This tour of Ernesto Hemingway’s Madrid is a bit of a pub crawl but, hey, if you’re going to follow in the footsteps of Papa, you’re gonna get drunk.
I am a huge fan of getting to know a city by way of wandering and an even bigger fan of Ernest Hemingway (or Don Ernesto as he was known in Spain). So on a trip to Madrid for the Mad Cool Festival with my friend Sarah, it was a no-brainer to design my very own walking tour of Hemingway’s Madrid.
Sarah was a trooper and followed along on this adventure where we matched Hemingway drink-for-drink on this fun and rather debaucherous way to explore Madrid.
Tip: If you want to start with brunch instead of ending with dinner, start this tour at Botín and end at La Venencia. Either way, make sure to get a good food base!
Here we go!
We are starting at Museo Chicote, but this isn’t a museum; it’s a cocktail bar with as much history as a museum.

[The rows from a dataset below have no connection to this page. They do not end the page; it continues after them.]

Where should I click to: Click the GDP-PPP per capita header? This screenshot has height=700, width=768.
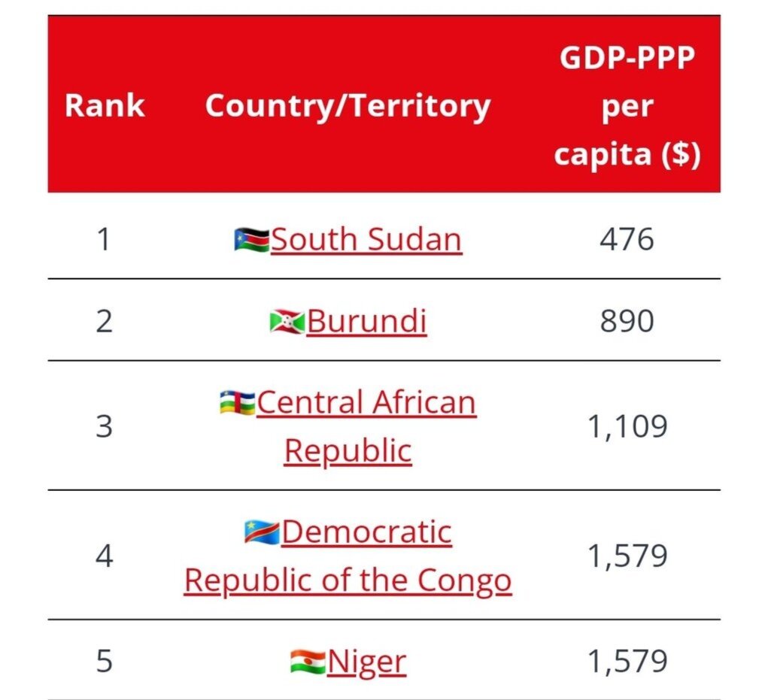pos(627,106)
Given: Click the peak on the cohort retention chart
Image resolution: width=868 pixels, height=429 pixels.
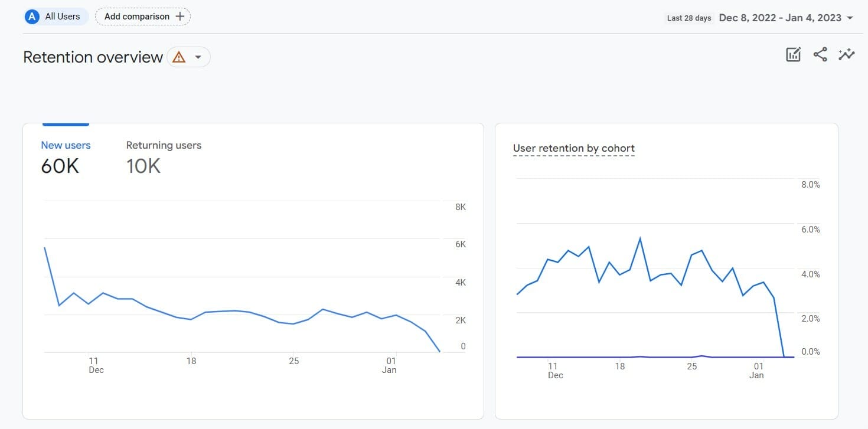Looking at the screenshot, I should point(640,237).
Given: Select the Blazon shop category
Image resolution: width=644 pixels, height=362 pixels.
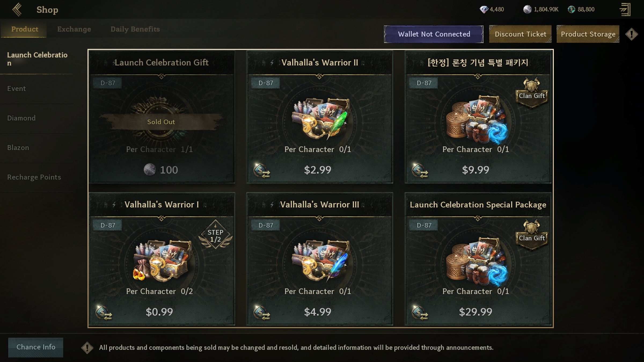Looking at the screenshot, I should pos(18,148).
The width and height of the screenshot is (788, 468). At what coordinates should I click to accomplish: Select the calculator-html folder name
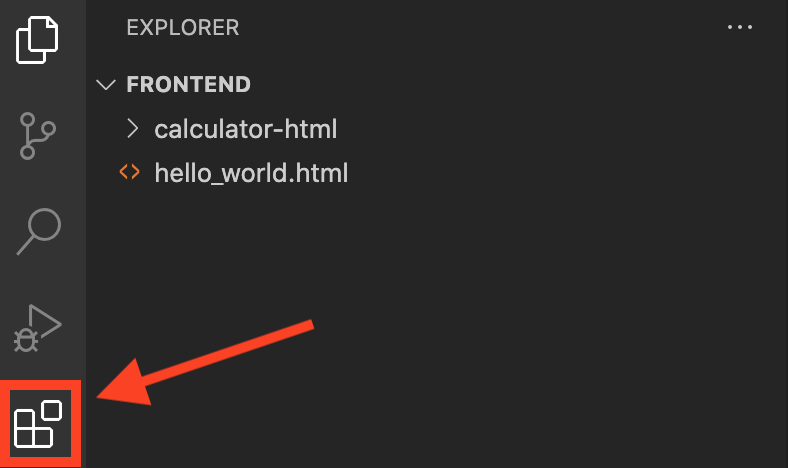(x=246, y=129)
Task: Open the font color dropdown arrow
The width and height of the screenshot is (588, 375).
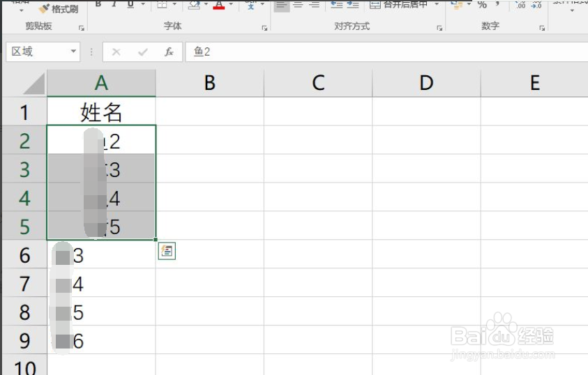Action: (x=231, y=4)
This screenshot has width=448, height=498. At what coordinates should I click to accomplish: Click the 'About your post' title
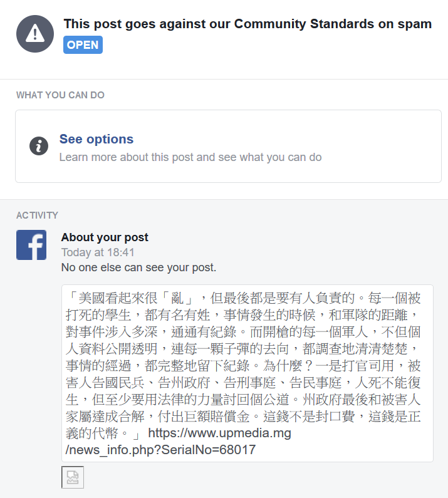pyautogui.click(x=105, y=237)
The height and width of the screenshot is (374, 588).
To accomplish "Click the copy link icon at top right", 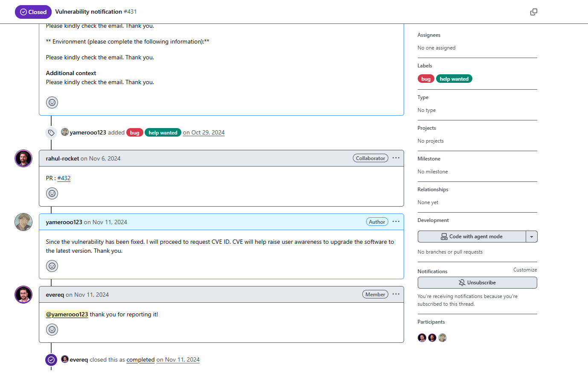I will 533,12.
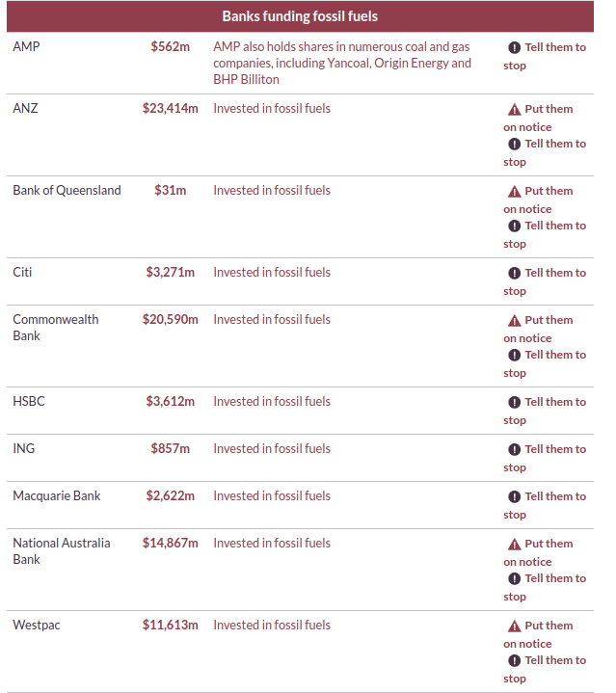
Task: Click AMP shareholding description text
Action: coord(342,63)
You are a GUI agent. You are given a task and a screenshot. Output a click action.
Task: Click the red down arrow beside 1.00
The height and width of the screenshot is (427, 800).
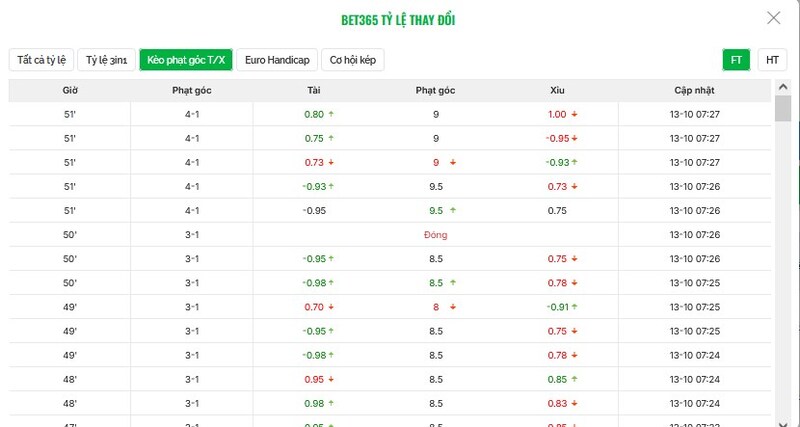(x=575, y=114)
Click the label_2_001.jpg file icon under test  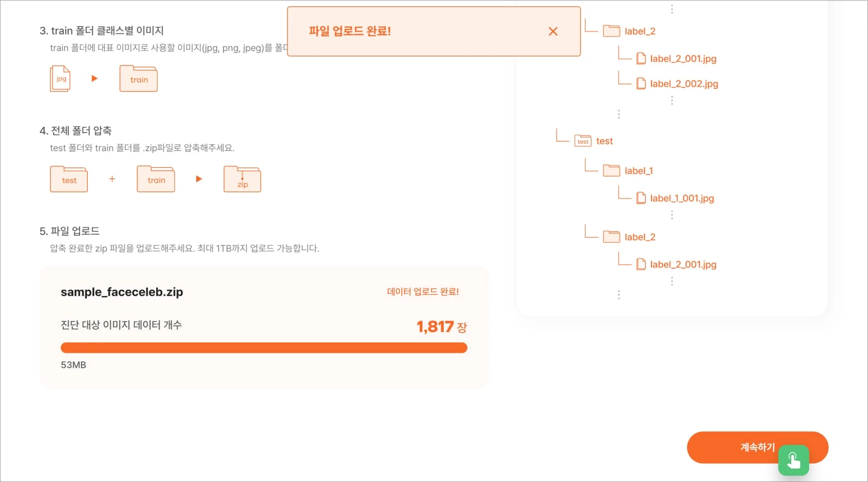tap(640, 264)
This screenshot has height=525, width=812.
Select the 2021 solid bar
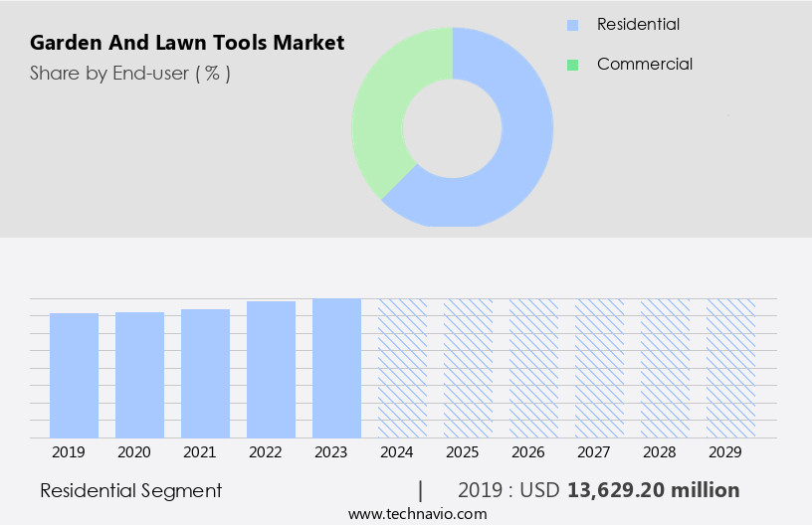coord(206,373)
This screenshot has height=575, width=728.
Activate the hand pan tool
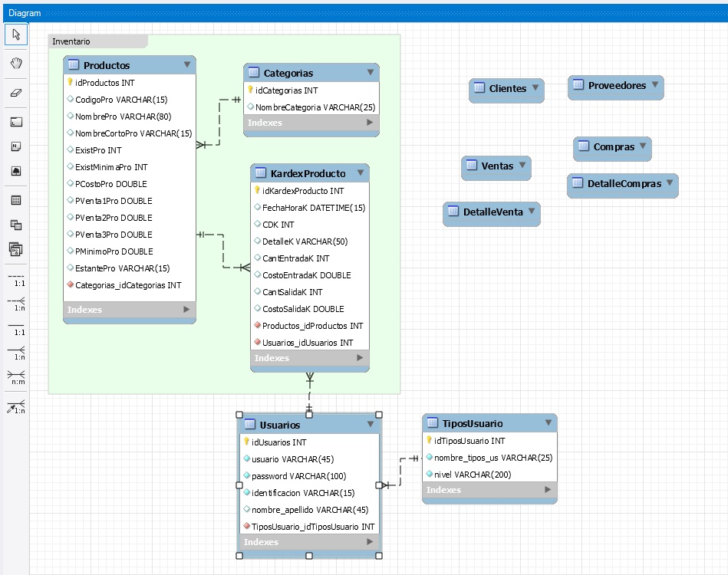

Museo Chicote first opened its revolving doors in 1931 and its cozy booths welcomed people like Frank Sinatra and Ava Gardner alongside journalists like Hemingway who describes the bar in those pre-war days in his short story The Denunciation:
“In those days the snobs among the rich young men of Madrid hung out at something called the Nuevo Club and the good guys went to Chicote’s. A lot of people went there that I did not like, the same as at The Stork, say, but I was never in Chicote’s that it wasn’t pleasant. One reason was that you did not talk politics there. There were cafés where you went for politics and nothing else but you didn’t talk politics at Chicote’s. You talked plenty of the other five subjects though and in the evening the best-looking girls in the town showed up there and it was the place to start an evening from, all right, and we had all started some fine ones from there.”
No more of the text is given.